Considering this, O'Hara decided that in those first years these clansmen who had fled the fat and effortless life of the atomic regions had discovered that security had an inevitable price, and it had been a price that they would not pay. They had turned their backs upon it, fleeing from it, escaping the greatest of all scientific wonders because of the greatest of all scientific mistakes—an unforeseeable error that they grasped only by seeing its result, without understanding of the cause. Yet they must have known it once.

O'Hara knew it.

Atomic contamination, never quite deadly, low enough to be tolerated, nonetheless had wrought its havoc in the genes of the race.

It had reversed the process of evolution.

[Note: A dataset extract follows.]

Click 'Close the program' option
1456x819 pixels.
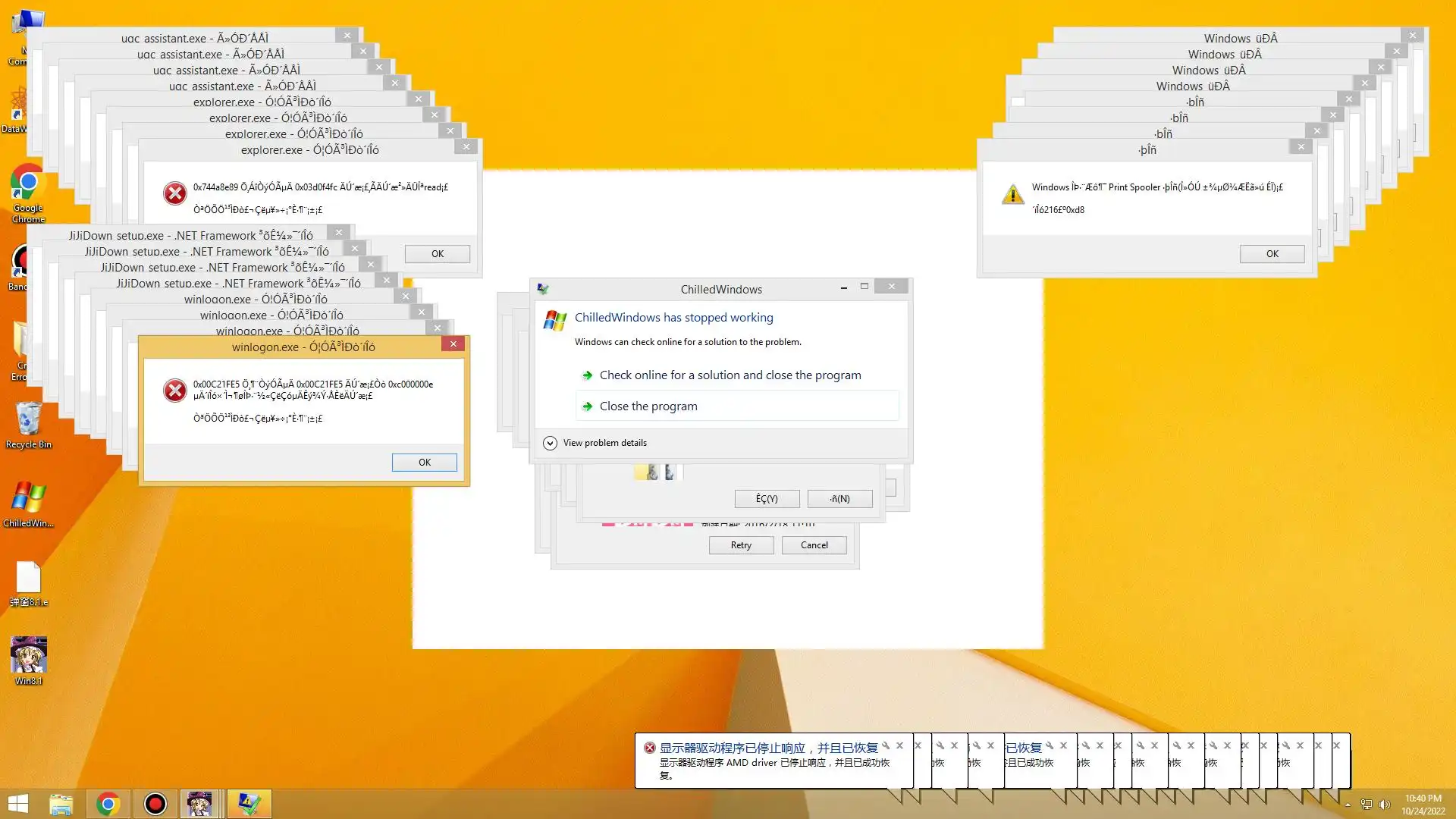click(x=648, y=406)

The people of the lowlands, the atomic peoples, were reverting, returning toward the ape, and at a pace incredibly speeded up by some mutation within the reproductive genes that forced maturity at ten years of age, a generation every decade, ten to a century—twenty-seven since the establishment of the Atomic Curtain! But the rate of retrogression was immeasurably swifter than had been the slow climb upward since the dawn of time. For with the reversal of the process of evolution, an atomic disaster within the genes, had also come the reversal of the law that only the fittest could survive—the perfect atomic state, with security for all, was preserving and multiplying the predominant strain, those who were unfit!

Even these mountain clans who had fled, they too had taken that first short stride back toward the dawn. They had got back to the simplicity of life and the magnificent stature of Cro-Magnon times. For even here, remote from the pipe farms and the reservoirs of distilled and contaminated sea water, the radioactive food and drink of the lowlands, the dangerously hot power plants—even here there was always a degree of radiation. O'Hara's scintillometer had shown .285 milliroentgens an hour just before his craft had crashed—not dangerous, as veterans of the International Patrol reckoned danger, but over a period of time a factor never fully evaluated.

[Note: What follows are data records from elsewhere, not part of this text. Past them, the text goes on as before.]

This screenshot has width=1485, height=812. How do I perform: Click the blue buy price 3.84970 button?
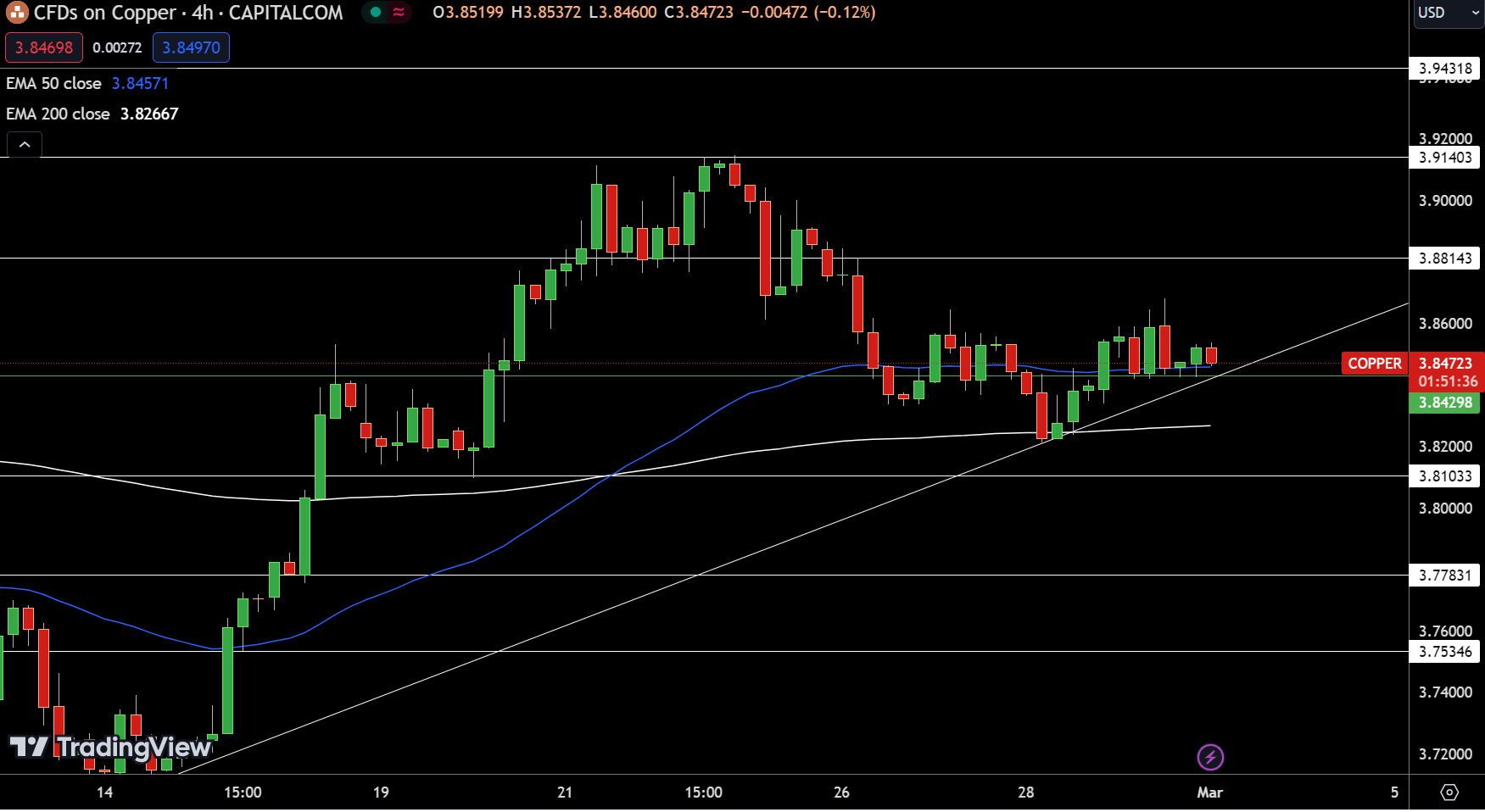click(x=191, y=47)
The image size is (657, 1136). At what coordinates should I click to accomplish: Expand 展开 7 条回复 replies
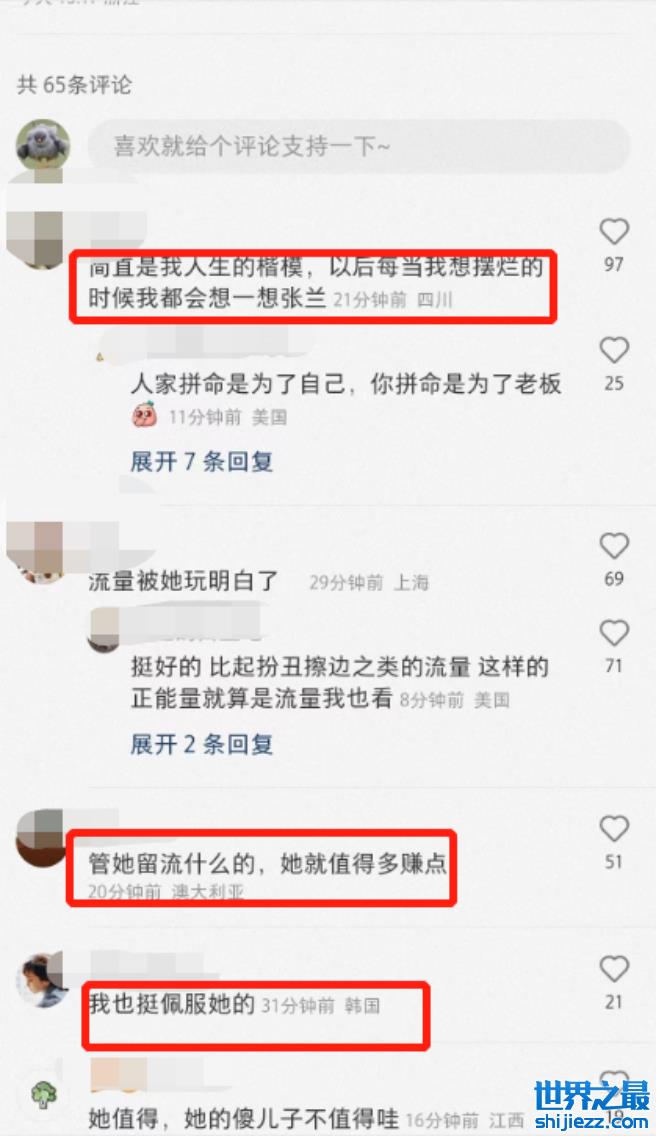point(201,462)
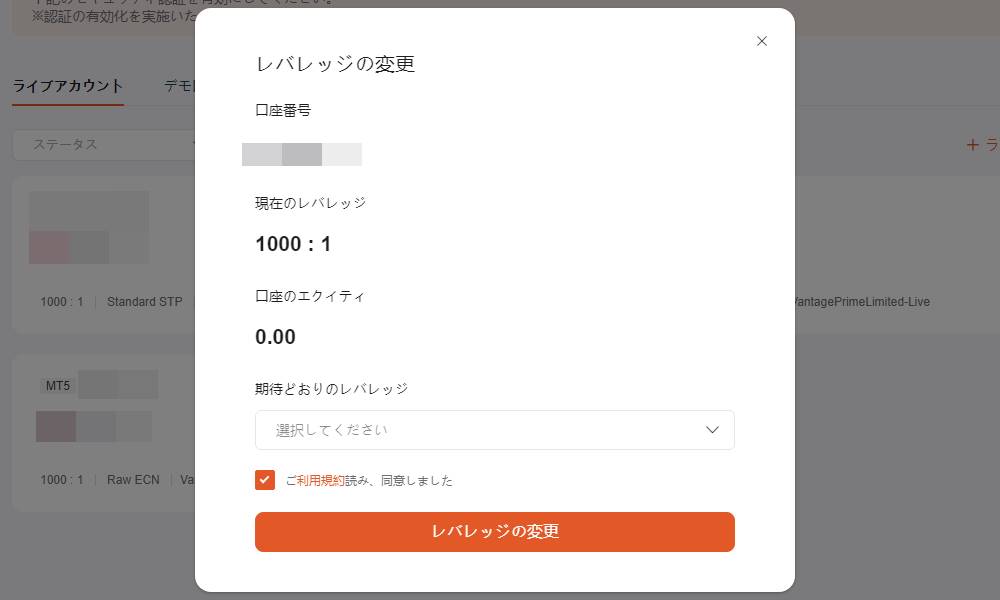Click the MT5 badge on the account card
1000x600 pixels.
tap(57, 384)
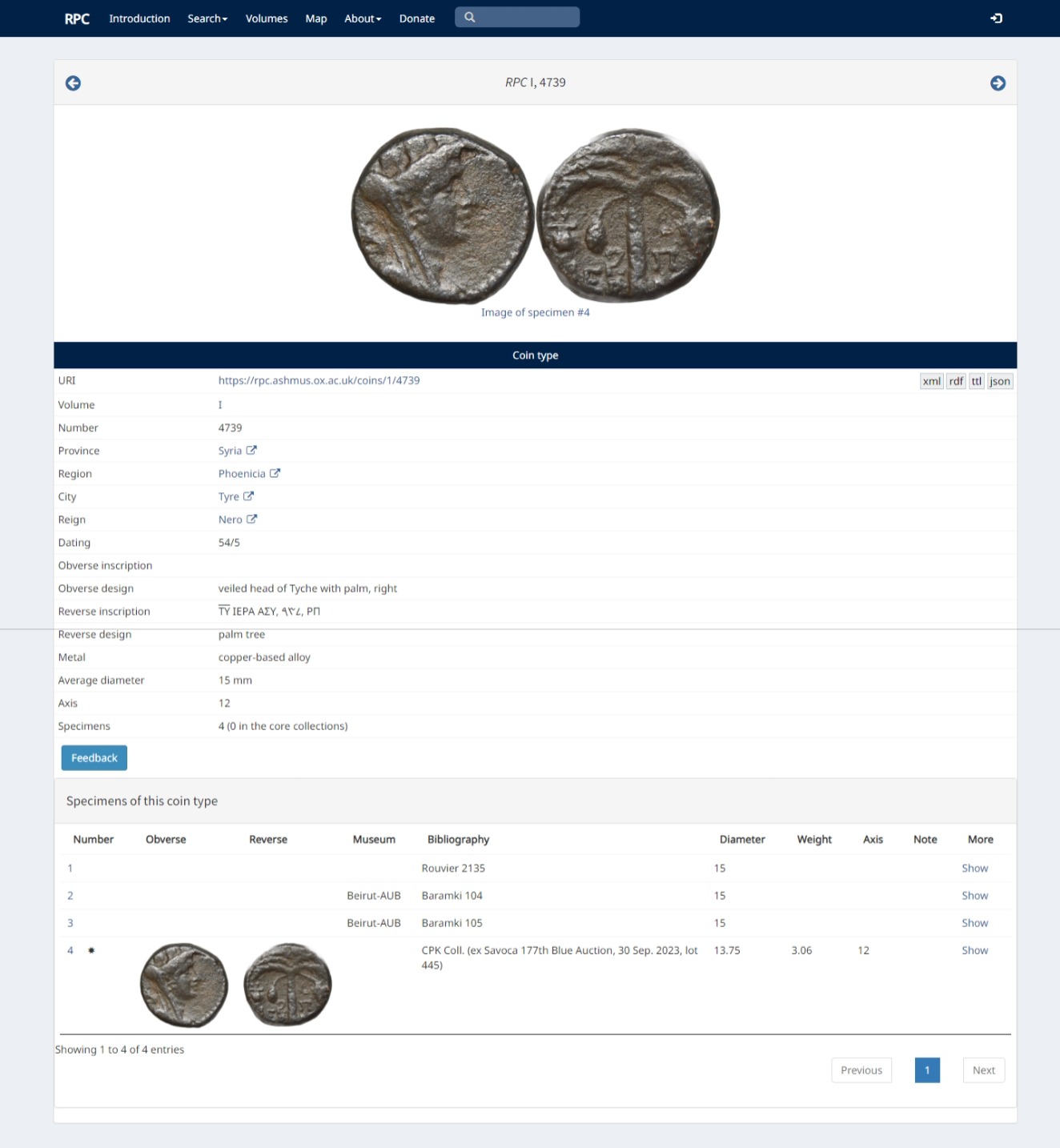
Task: Sort specimens table by Weight column
Action: point(813,839)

Adults at ten! Old men at thirty! And, as the Elder said, even sooner in the lowlands.

The Elder had described the atomic peoples as animals—as apes—but O'Hara was puzzled by these accounts of scientific achievement, the atomic weapons, the vast pipe farms which were the sources of food, the distillation of oceans, and the Curtain itself. Surely these were not the product of inferior minds, and as surely there must be somewhere in the lowlands another people, a superior people who had conceived and who directed the operation of these superb contrivances. But if there was such a people, the Elder did not know of them.

"The people of the mountains and the Degraded—there are no others," he insisted. "There cannot possibly be others, for if they lived there, they too would have the sickness."

O'Hara could not believe this. Yet he confessed it did not seem to be a greater contradiction of the possible than that a cave-dwelling race should employ gunpowder and understand the lightning properties of petroleum.